Re: Spark Kinesis Checkpointing/Processing Delay

2015-08-10 Thread Tathagata Das
You are correct. The earlier Kinesis receiver (as of Spark 1.4) was not
saving checkpoints correctly and was in general not reliable (even with WAL
enabled). We have improved this in Spark 1.5 with updated Kinesis receiver,
that keeps track of the Kinesis sequence numbers as part of the Spark
Streaming's DStream checkpointing, and the KCL checkpoint is updated only
after the sequence number has been written to the DStream checkpoints. This
allows a recovered streaming program (that is, restart from checkpoint) to
recover the sequence numbers from the checkpoint information and
reprocessed the corresponding records (those which had not been
successfully processed). This will give better guarantees.

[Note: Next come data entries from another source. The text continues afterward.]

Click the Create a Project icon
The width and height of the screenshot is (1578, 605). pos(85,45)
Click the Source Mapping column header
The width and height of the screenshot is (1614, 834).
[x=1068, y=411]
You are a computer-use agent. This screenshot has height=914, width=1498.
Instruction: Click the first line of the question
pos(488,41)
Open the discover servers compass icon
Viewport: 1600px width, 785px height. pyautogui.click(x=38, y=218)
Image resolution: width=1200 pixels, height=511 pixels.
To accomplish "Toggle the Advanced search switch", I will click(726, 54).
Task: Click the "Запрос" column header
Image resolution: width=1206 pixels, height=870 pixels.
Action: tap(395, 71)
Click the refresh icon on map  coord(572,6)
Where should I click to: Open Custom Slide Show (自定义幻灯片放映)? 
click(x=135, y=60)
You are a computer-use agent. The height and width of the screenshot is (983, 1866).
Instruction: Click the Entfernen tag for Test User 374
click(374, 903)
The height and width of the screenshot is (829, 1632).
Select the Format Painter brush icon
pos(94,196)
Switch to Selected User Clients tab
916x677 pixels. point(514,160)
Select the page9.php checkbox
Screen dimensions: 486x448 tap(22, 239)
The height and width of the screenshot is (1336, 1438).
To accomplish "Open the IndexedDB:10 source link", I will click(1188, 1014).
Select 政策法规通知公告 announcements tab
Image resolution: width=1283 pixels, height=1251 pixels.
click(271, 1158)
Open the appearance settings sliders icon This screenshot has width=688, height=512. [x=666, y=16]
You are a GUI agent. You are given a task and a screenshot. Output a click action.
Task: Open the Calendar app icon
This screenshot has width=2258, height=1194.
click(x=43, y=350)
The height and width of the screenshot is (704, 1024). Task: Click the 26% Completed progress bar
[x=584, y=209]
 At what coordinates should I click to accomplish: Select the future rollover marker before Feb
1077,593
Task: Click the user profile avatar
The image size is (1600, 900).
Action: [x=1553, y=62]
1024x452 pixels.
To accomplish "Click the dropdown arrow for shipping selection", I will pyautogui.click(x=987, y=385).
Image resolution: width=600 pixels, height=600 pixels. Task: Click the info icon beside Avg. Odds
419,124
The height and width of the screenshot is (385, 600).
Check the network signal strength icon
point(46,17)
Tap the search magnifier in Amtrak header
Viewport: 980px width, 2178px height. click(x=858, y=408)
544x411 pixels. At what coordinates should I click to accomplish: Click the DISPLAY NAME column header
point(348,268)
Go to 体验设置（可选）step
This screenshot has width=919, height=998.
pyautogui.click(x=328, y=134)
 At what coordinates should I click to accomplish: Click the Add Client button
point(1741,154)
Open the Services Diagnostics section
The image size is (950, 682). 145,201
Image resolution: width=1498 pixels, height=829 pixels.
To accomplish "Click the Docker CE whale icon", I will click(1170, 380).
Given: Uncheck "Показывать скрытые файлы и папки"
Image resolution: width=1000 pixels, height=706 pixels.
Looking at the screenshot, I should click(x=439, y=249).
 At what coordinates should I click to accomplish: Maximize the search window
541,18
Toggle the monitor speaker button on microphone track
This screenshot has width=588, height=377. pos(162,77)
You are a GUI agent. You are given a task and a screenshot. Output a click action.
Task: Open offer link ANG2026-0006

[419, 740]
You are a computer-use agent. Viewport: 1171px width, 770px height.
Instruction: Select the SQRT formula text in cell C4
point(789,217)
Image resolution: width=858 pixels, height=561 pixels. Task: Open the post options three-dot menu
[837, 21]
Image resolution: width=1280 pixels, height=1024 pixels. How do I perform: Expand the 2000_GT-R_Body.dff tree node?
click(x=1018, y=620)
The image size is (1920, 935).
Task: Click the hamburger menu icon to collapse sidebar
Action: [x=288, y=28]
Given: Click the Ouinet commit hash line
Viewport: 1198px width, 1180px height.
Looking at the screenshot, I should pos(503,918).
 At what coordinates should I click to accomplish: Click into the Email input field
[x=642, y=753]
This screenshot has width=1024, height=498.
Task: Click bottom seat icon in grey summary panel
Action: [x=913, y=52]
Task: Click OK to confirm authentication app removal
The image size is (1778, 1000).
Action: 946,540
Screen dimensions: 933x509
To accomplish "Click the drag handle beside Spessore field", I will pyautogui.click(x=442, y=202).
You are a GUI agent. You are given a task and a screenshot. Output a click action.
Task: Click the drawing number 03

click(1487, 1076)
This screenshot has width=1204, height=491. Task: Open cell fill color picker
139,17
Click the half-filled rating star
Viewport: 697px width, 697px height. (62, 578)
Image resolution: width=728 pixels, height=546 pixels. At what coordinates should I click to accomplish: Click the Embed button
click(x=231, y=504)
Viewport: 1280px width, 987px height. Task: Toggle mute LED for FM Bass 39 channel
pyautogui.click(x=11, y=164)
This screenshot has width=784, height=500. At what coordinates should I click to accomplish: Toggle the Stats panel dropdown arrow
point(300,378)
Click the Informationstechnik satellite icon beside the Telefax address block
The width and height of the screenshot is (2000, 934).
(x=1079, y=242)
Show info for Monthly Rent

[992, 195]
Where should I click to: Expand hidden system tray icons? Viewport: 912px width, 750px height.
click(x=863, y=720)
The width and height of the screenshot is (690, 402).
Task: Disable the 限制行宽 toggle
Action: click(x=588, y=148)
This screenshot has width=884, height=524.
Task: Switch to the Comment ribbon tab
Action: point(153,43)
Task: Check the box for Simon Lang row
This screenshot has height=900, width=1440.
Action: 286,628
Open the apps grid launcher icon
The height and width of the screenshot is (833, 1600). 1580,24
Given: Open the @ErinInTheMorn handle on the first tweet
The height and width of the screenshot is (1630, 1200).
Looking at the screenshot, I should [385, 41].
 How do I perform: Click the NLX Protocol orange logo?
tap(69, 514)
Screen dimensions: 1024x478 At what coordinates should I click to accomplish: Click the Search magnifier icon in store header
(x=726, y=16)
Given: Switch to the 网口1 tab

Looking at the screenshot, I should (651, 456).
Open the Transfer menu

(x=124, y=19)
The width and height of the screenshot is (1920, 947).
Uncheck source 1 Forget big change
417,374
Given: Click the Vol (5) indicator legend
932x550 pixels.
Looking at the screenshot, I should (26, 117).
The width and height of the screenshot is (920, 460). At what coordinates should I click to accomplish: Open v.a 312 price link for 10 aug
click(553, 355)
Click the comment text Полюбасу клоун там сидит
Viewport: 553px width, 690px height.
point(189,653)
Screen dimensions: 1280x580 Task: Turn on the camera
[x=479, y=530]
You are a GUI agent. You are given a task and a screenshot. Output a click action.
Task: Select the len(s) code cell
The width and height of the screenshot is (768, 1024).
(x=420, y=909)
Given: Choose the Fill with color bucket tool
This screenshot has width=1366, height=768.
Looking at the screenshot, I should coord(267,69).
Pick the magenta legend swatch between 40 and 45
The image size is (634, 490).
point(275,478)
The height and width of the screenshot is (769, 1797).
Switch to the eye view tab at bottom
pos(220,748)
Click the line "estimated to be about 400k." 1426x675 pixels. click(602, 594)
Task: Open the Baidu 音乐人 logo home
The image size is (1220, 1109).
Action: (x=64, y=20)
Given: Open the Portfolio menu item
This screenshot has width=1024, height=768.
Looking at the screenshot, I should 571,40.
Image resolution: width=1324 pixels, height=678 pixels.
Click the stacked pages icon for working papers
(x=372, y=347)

If you are interested to learn more, see the JIRA:
https://issues.apache.org/jira/browse/SPARK-9215

Related to this, for your scenarios, you should be setting rate limits
(spark.streaming.rateLimit) to prevent spark from receiving data faster
that it can process.

On Mon, Aug 10, 2015 at 4:40 PM, Phil Kallos  wrote:

> Hi! Sorry if this is a repost.
>
> I'm using Spark + Kinesis ASL to process and persist stream data to
> ElasticSearch. For the most part it works nicely.
>
> There is a subtle issue I'm running into about how failures are handled.
>
> For example's sake, let's say I am processing a Kinesis stream that
> produces 400 records per second, continuously.
>
> Kinesis provides a 24hr buffer of data, and I'm setting my Kinesis DStream
> consumer to use "TRIM_HORIZON", to mean "go as far back as possible and
> start processing the stream data as quickly as possible, until you catch up
> to the tip of the stream".
>
> This means that for some period of time, Spark will suck in data from
> Kinesis as quickly as it can, let's say at 5000 records per second.
>
> In my specific case, ElasticSearch can gracefully handle 400 writes per
> second, but is NOT happy to process 5000 writes per second. Let's say it
> only handles 2000 wps. This means that the processing time will exceed the
> batch time, scheduling delay in the stream will rise consistently and
> batches of data will get "backlogged" for some period of time.
>
> In normal circumstances, this is fine. When the Spark consumers catch up
> to "real-time", the data input rate slows to 400rps and the backlogged
> batches eventually get flushed to ES. The system stabilizes.
>
> However! It appears to me that the Kinesis consumer actively submits
> checkpoints, even though the records may not have been processed yet (since
> they are backlogged). If for some reason there is processing delay and the
> Spark process crashes, the checkpoint will have advanced too far. If I
> resume the Spark Streaming process, there is essentially a gap in my
> ElasticSearch data.
>
> In principle I understand the reason for this, but is there a way to
> adjust this behavior? Or is there another way to handle this specific
> problem? Ideally I would be able to configure the process to only submit
> Kinesis checkpoints only after my data is successfully written to ES.
>
> Thanks,
> Phil
>
>


Spark Kinesis Checkpointing/Processing Delay

2015-08-10 Thread Phil Kallos
Hi! Sorry if this is a repost.

I'm using Spark + Kinesis ASL to process and persist stream data to
ElasticSearch. For the most part it works nicely.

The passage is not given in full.